THE PYTHAGOREANS.

We have seen that Pythagoras was the first to give spherical form to the earth and probably to the heavenly bodies generally, and to assign to the planets a revolution of their own in a sense opposite to that of the daily rotation of the fixed stars about the earth as centre.

But a much more remarkable development was to follow in the Pythagorean school. This was nothing less than the abandonment of the geocentric hypothesis and the reduction of the earth to the status of a planet like the others. The resulting system, known as the Pythagorean, is attributed (on the authority probably of Theophrastus) to Philolaus; but Diogenes Laertius and Aëtius refer to one Hicetas of Syracuse in this connection; Aristotle attributes the system to “the Pythagoreans”. It is a partial anticipation of the theory of Copernicus but differs from it in that the earth and the planets do not revolve round the sun but about an assumed “central fire,” and the sun itself as well as the moon does the same. There were thus eight heavenly bodies, in addition to the sphere of the fixed stars, all revolving about the central fire. The number of revolutions being thus increased to nine, the Pythagoreans postulated yet another, making ten. The tenth body they called the counter-earth, and its character and object will appear from the following general description of the system.

The universe is spherical in shape and finite in size. Outside it is infinite void, which enables the universe to breathe, as it were. At the centre is the central fire, the Hearth of the Universe, called by various names such as the Tower or Watch-tower of Zeus, the Throne of Zeus, the Mother of the Gods. In this central fire is located the governing principle, the force which directs the movement and activity of the universe. The outside boundary of the sphere is an envelope of fire; this is called Olympus, and in this region the elements are found in all their purity; below this is the universe. In the universe there revolve in circles round the central fire the following bodies: nearest to the central fire the counter-earth which always accompanies the earth, then the earth, then the moon, then the sun, next to the sun the five planets, and last of all, outside the orbits of the planets, the sphere of the fixed stars. The counter-earth, which accompanies the earth but revolves in a smaller orbit, is not seen by us because the hemisphere on which we live is turned away from the counter-earth.
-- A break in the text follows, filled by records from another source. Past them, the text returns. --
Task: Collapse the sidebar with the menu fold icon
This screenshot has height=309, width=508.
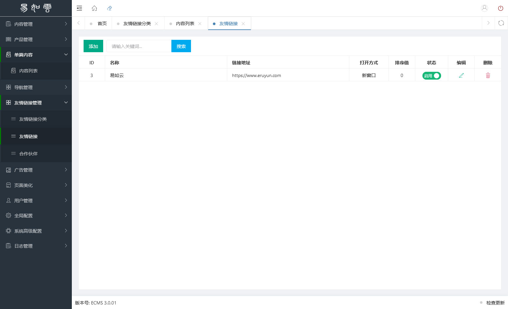Action: tap(79, 8)
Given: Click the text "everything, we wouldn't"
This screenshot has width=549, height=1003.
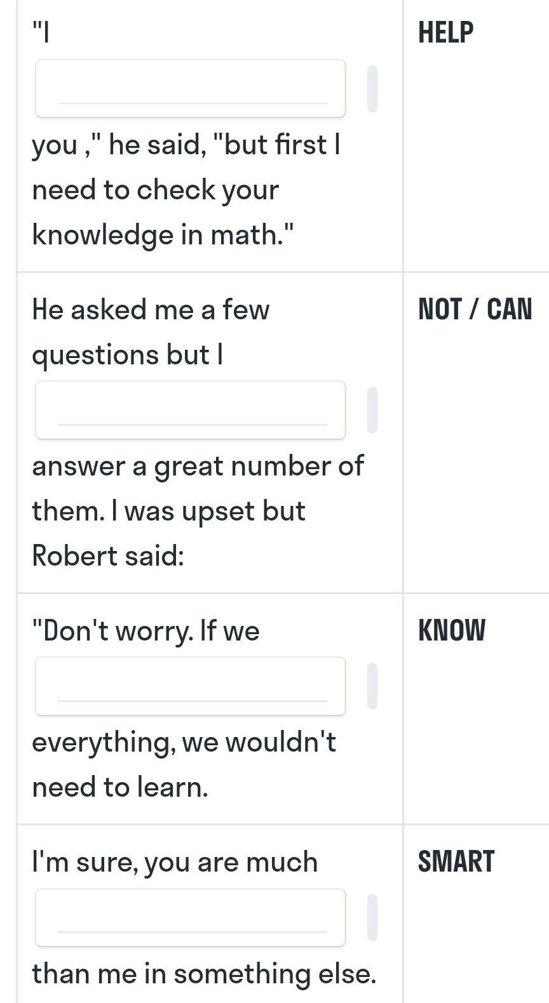Looking at the screenshot, I should click(x=184, y=742).
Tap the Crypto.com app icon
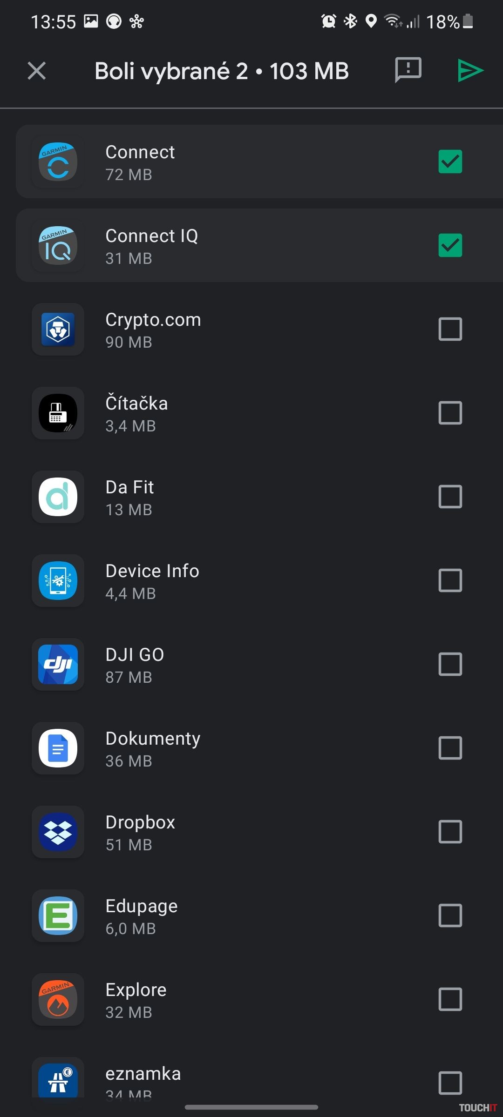Screen dimensions: 503x1117 click(58, 330)
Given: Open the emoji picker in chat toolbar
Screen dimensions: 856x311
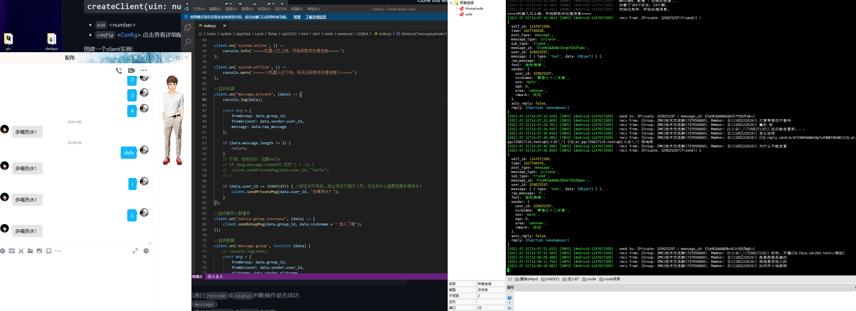Looking at the screenshot, I should pos(3,251).
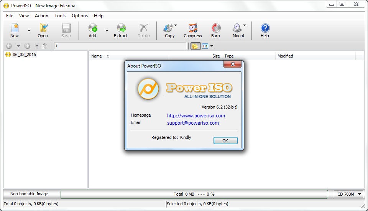Click the Extract toolbar icon
The image size is (368, 211).
pos(121,30)
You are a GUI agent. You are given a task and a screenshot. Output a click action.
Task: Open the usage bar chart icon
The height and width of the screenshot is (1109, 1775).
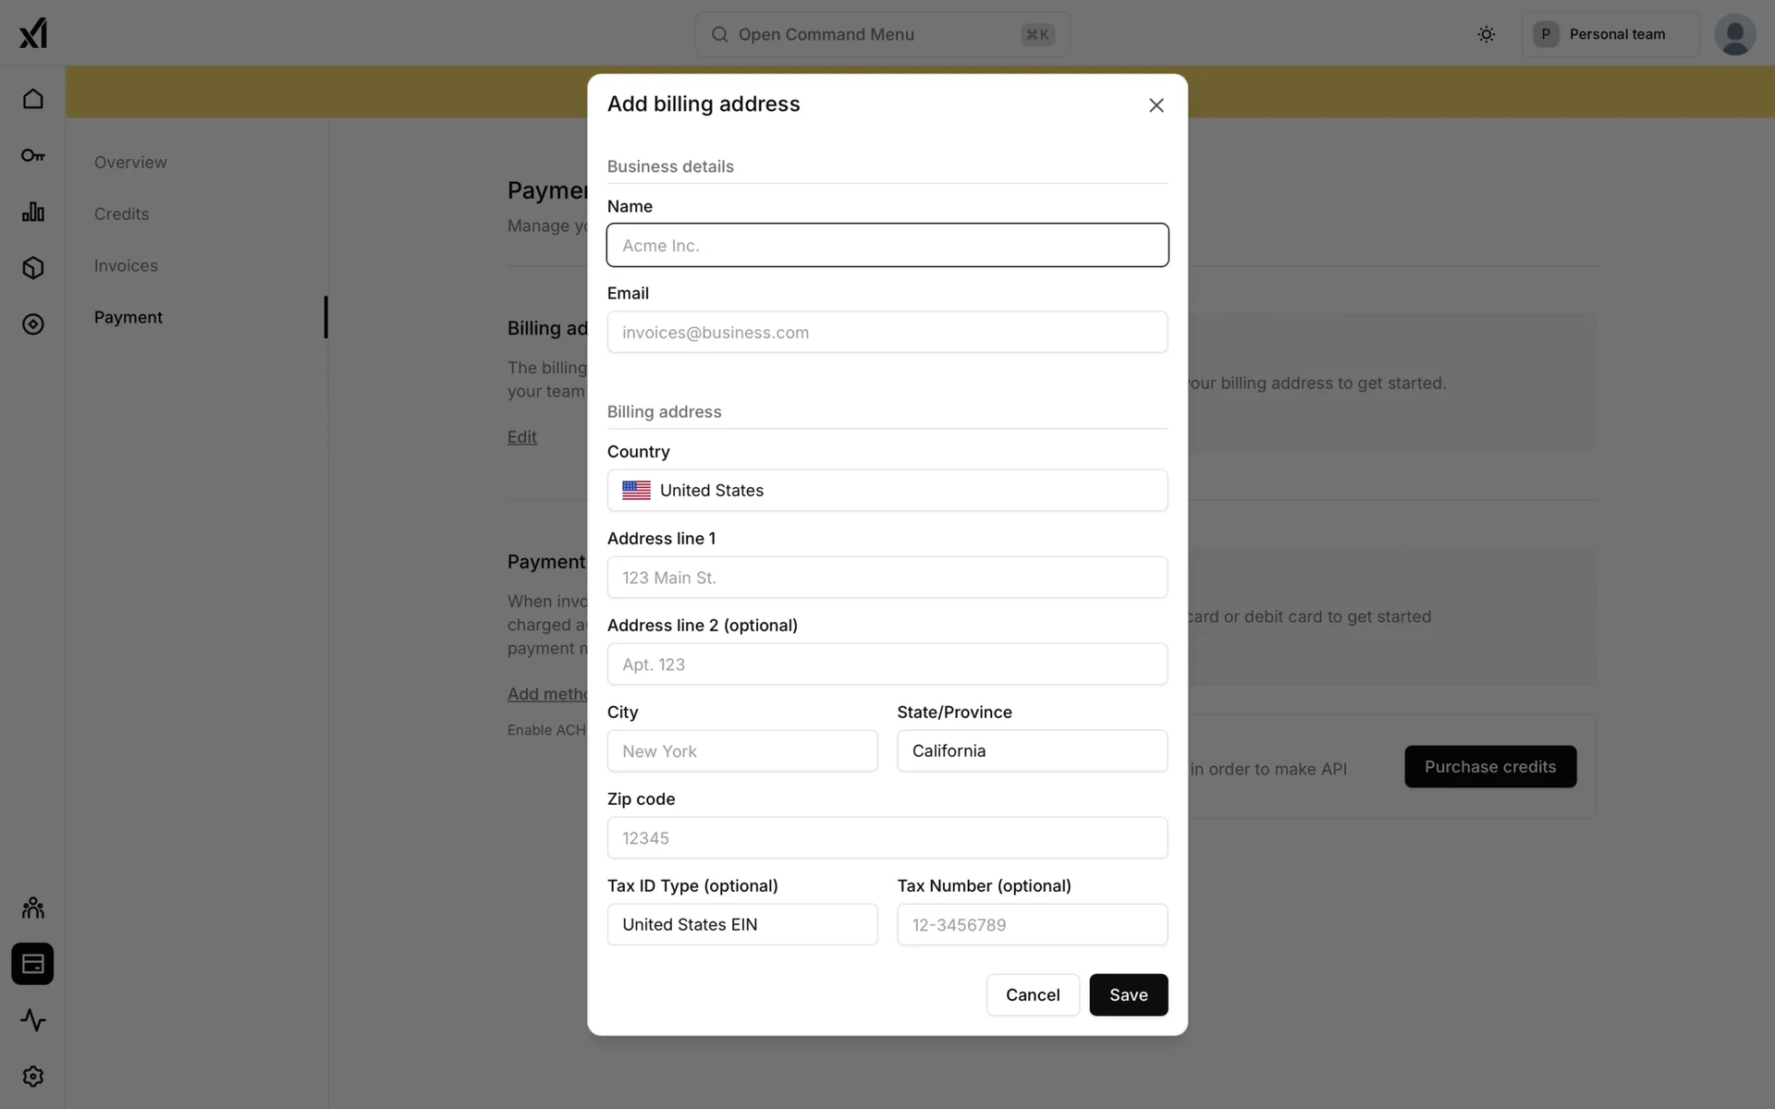point(33,212)
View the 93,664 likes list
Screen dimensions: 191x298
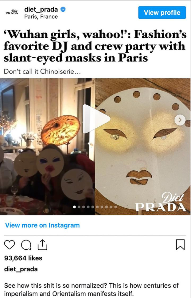[23, 258]
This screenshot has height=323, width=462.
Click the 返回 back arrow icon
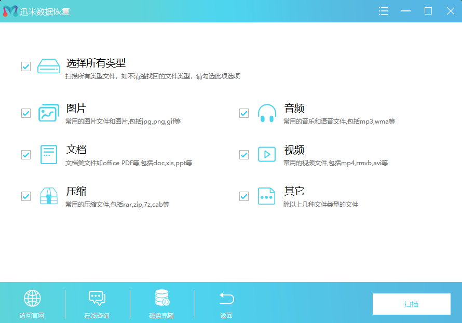click(x=226, y=298)
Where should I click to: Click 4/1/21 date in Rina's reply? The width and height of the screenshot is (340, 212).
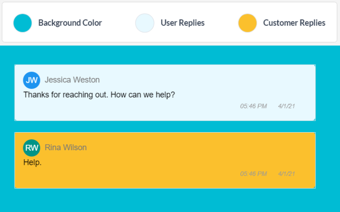click(286, 174)
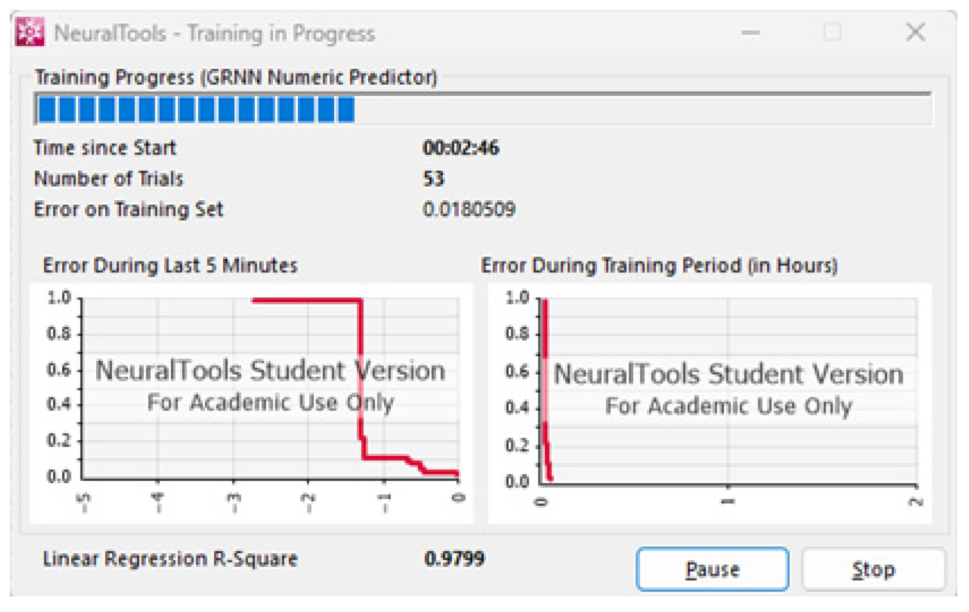Click the NeuralTools app icon in title bar
The width and height of the screenshot is (969, 612).
tap(30, 32)
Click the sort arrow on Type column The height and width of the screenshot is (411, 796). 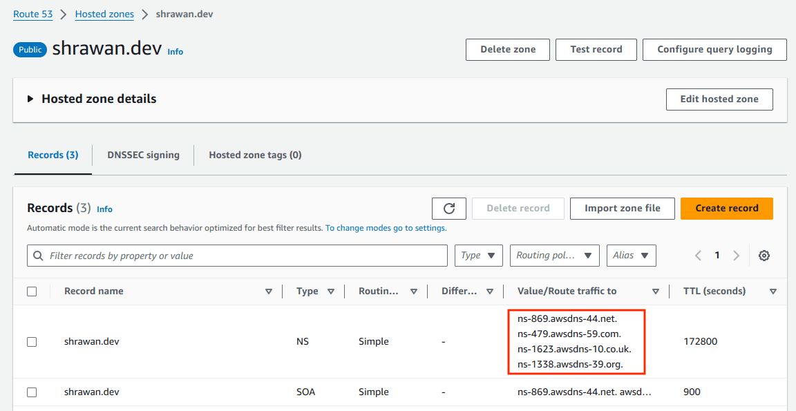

It follows that our hemisphere is always turned away from the central fire, that is, it faces outwards from the orbit towards Olympus (the analogy of the moon which always turns one side towards us may have suggested this); this involves a rotation of the earth about its axis completed in the same time as it takes the earth to complete a revolution about the central fire.

Although there was a theory that the counter-earth was introduced in order to bring the number of the moving bodies up to ten, the perfect number according to the Pythagoreans, it is clear from a passage of Aristotle that this was not the real reason. Aristotle says, namely, that the eclipses of the moon were considered to be due sometimes to the interposition of the earth, sometimes to the interposition of the counter-earth. Evidently therefore the purpose of the counter-earth was to explain the frequency with which eclipses of the moon occur.

The Pythagoreans held that the earth, revolving, like one of the stars, about the central fire, makes night and day according to its position relatively to the sun; it is therefore day in that region which is lit up by the sun and night in the cone formed by the earth’s shadow. As the same hemisphere is always turned outwards, it follows that the earth completes one revolution about the central fire in a day and a night or in about twenty-four hours. This would account for the apparent diurnal rotation of the heavens from east to west; but for parallax (of which, if we may believe Aristotle, the Pythagoreans made light), it would be equivalent to the rotation of the earth on its own axis once in twenty-four hours. This would make the revolution of the sphere of the fixed stars unnecessary. Yet the Pythagoreans certainly gave some motion to the latter sphere. What it was remains a puzzle. It cannot have been the precession of the equinoxes, for that was first discovered by Hipparchus (second century B.C.). Perhaps there was a real incompatibility between the two revolutions which was unnoticed by the authors of the system.